#### Directions
Convert every row below into a Markdown table with two columns, No. and Line. Number the rows in order and leave out blank lines.

## Begin Provided data

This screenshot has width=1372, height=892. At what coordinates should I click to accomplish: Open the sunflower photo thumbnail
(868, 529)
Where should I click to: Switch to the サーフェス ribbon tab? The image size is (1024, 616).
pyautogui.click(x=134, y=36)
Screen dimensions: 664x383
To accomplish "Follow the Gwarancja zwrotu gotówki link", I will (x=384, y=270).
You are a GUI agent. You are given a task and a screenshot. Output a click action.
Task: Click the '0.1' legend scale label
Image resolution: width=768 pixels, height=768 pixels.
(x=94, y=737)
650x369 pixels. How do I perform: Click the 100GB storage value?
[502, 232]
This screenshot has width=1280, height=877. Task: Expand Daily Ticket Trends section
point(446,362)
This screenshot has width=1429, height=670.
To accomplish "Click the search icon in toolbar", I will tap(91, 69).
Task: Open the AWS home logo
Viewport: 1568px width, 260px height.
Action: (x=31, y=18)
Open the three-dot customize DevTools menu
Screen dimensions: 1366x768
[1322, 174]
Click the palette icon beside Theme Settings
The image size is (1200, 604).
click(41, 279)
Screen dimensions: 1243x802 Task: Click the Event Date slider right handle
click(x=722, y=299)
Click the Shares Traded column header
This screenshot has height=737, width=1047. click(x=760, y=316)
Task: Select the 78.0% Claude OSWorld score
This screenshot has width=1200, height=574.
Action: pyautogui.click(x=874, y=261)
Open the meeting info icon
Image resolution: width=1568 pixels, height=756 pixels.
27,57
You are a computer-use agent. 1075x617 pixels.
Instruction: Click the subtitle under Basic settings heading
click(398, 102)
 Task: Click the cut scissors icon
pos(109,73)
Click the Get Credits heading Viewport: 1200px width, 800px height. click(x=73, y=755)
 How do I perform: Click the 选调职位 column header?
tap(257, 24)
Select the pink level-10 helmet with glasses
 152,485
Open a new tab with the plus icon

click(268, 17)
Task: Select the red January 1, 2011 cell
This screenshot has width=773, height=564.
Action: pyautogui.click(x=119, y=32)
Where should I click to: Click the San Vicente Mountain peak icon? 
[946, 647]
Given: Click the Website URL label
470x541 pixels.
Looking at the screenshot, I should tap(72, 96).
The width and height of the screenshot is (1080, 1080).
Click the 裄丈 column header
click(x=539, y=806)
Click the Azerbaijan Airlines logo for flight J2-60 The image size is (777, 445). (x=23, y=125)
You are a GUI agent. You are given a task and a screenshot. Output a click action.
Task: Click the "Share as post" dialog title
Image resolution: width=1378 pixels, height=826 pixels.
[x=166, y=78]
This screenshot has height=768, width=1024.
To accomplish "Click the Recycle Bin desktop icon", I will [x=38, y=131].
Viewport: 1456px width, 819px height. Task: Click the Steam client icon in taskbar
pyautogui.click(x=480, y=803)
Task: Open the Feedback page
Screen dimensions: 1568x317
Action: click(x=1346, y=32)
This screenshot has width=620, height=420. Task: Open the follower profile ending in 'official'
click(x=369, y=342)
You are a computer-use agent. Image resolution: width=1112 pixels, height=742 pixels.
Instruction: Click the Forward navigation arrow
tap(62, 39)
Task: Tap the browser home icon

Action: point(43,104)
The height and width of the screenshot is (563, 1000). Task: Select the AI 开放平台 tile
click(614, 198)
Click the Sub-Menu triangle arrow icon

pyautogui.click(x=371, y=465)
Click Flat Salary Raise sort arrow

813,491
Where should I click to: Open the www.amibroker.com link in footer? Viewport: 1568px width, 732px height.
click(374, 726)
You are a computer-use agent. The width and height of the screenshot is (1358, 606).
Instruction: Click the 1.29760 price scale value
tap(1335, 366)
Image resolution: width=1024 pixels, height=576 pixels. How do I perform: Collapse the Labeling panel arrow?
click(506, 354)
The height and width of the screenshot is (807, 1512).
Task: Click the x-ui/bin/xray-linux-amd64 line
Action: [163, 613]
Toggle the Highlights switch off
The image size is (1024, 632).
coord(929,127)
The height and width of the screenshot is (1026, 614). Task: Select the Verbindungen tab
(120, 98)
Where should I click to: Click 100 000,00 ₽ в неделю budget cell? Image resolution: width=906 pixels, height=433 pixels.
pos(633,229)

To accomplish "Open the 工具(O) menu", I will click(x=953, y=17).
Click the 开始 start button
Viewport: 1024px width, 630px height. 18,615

## End Provided data

#### Task response
| No. | Line |
|---|---|
| 1 | This screenshot has width=1372, height=892. At what coordinates should I click to accomplish: Open the sunflower photo thumbnail |
| 2 | (868, 529) |
| 3 | Where should I click to: Switch to the サーフェス ribbon tab? The image size is (1024, 616). |
| 4 | pyautogui.click(x=134, y=36) |
| 5 | Screen dimensions: 664x383 |
| 6 | To accomplish "Follow the Gwarancja zwrotu gotówki link", I will (x=384, y=270). |
| 7 | You are a GUI agent. You are given a task and a screenshot. Output a click action. |
| 8 | Task: Click the '0.1' legend scale label |
| 9 | Image resolution: width=768 pixels, height=768 pixels. |
| 10 | (x=94, y=737) |
| 11 | 650x369 pixels. How do I perform: Click the 100GB storage value? |
| 12 | [502, 232] |
| 13 | This screenshot has width=1280, height=877. Task: Expand Daily Ticket Trends section |
| 14 | point(446,362) |
| 15 | This screenshot has width=1429, height=670. |
| 16 | To accomplish "Click the search icon in toolbar", I will tap(91, 69). |
| 17 | Task: Open the AWS home logo |
| 18 | Viewport: 1568px width, 260px height. |
| 19 | Action: (x=31, y=18) |
| 20 | Open the three-dot customize DevTools menu |
| 21 | Screen dimensions: 1366x768 |
| 22 | [1322, 174] |
| 23 | Click the palette icon beside Theme Settings |
| 24 | The image size is (1200, 604). |
| 25 | click(41, 279) |
| 26 | Screen dimensions: 1243x802 Task: Click the Event Date slider right handle |
| 27 | click(x=722, y=299) |
| 28 | Click the Shares Traded column header |
| 29 | This screenshot has height=737, width=1047. click(x=760, y=316) |
| 30 | Task: Select the 78.0% Claude OSWorld score |
| 31 | This screenshot has width=1200, height=574. |
| 32 | Action: pyautogui.click(x=874, y=261) |
| 33 | Open the meeting info icon |
| 34 | Image resolution: width=1568 pixels, height=756 pixels. |
| 35 | 27,57 |
| 36 | You are a computer-use agent. 1075x617 pixels. |
| 37 | Instruction: Click the subtitle under Basic settings heading |
| 38 | click(398, 102) |
| 39 |  Task: Click the cut scissors icon |
| 40 | pos(109,73) |
| 41 | Click the Get Credits heading Viewport: 1200px width, 800px height. click(x=73, y=755) |
| 42 |  How do I perform: Click the 选调职位 column header? |
| 43 | tap(257, 24) |
| 44 | Select the pink level-10 helmet with glasses |
| 45 |  152,485 |
| 46 | Open a new tab with the plus icon |
| 47 | click(268, 17) |
| 48 | Task: Select the red January 1, 2011 cell |
| 49 | This screenshot has width=773, height=564. |
| 50 | Action: pyautogui.click(x=119, y=32) |
| 51 | Where should I click to: Click the San Vicente Mountain peak icon?  |
| 52 | [946, 647] |
| 53 | Given: Click the Website URL label |
| 54 | 470x541 pixels. |
| 55 | Looking at the screenshot, I should tap(72, 96). |
| 56 | The width and height of the screenshot is (1080, 1080). |
| 57 | Click the 裄丈 column header |
| 58 | click(x=539, y=806) |
| 59 | Click the Azerbaijan Airlines logo for flight J2-60 The image size is (777, 445). (x=23, y=125) |
| 60 | You are a GUI agent. You are given a task and a screenshot. Output a click action. |
| 61 | Task: Click the "Share as post" dialog title |
| 62 | Image resolution: width=1378 pixels, height=826 pixels. |
| 63 | [x=166, y=78] |
| 64 | This screenshot has height=768, width=1024. |
| 65 | To accomplish "Click the Recycle Bin desktop icon", I will [x=38, y=131]. |
| 66 | Viewport: 1456px width, 819px height. Task: Click the Steam client icon in taskbar |
| 67 | pyautogui.click(x=480, y=803) |
| 68 | Task: Open the Feedback page |
| 69 | Screen dimensions: 1568x317 |
| 70 | Action: click(x=1346, y=32) |
| 71 | This screenshot has width=620, height=420. Task: Open the follower profile ending in 'official' |
| 72 | click(x=369, y=342) |
| 73 | You are a computer-use agent. Image resolution: width=1112 pixels, height=742 pixels. |
| 74 | Instruction: Click the Forward navigation arrow |
| 75 | tap(62, 39) |
| 76 | Task: Tap the browser home icon |
| 77 | Action: point(43,104) |
| 78 | The height and width of the screenshot is (563, 1000). Task: Select the AI 开放平台 tile |
| 79 | click(614, 198) |
| 80 | Click the Sub-Menu triangle arrow icon |
| 81 | pyautogui.click(x=371, y=465) |
| 82 | Click Flat Salary Raise sort arrow |
| 83 | 813,491 |
| 84 | Where should I click to: Open the www.amibroker.com link in footer? Viewport: 1568px width, 732px height. |
| 85 | click(374, 726) |
| 86 | You are a computer-use agent. The width and height of the screenshot is (1358, 606). |
| 87 | Instruction: Click the 1.29760 price scale value |
| 88 | tap(1335, 366) |
| 89 | Image resolution: width=1024 pixels, height=576 pixels. How do I perform: Collapse the Labeling panel arrow? |
| 90 | click(506, 354) |
| 91 | The height and width of the screenshot is (807, 1512). |
| 92 | Task: Click the x-ui/bin/xray-linux-amd64 line |
| 93 | Action: [163, 613] |
| 94 | Toggle the Highlights switch off |
| 95 | The image size is (1024, 632). |
| 96 | coord(929,127) |
| 97 | The height and width of the screenshot is (1026, 614). Task: Select the Verbindungen tab |
| 98 | (120, 98) |
| 99 | Where should I click to: Click 100 000,00 ₽ в неделю budget cell? Image resolution: width=906 pixels, height=433 pixels. |
| 100 | pos(633,229) |
| 101 | To accomplish "Open the 工具(O) menu", I will click(x=953, y=17). |
| 102 | Click the 开始 start button |
| 103 | Viewport: 1024px width, 630px height. 18,615 |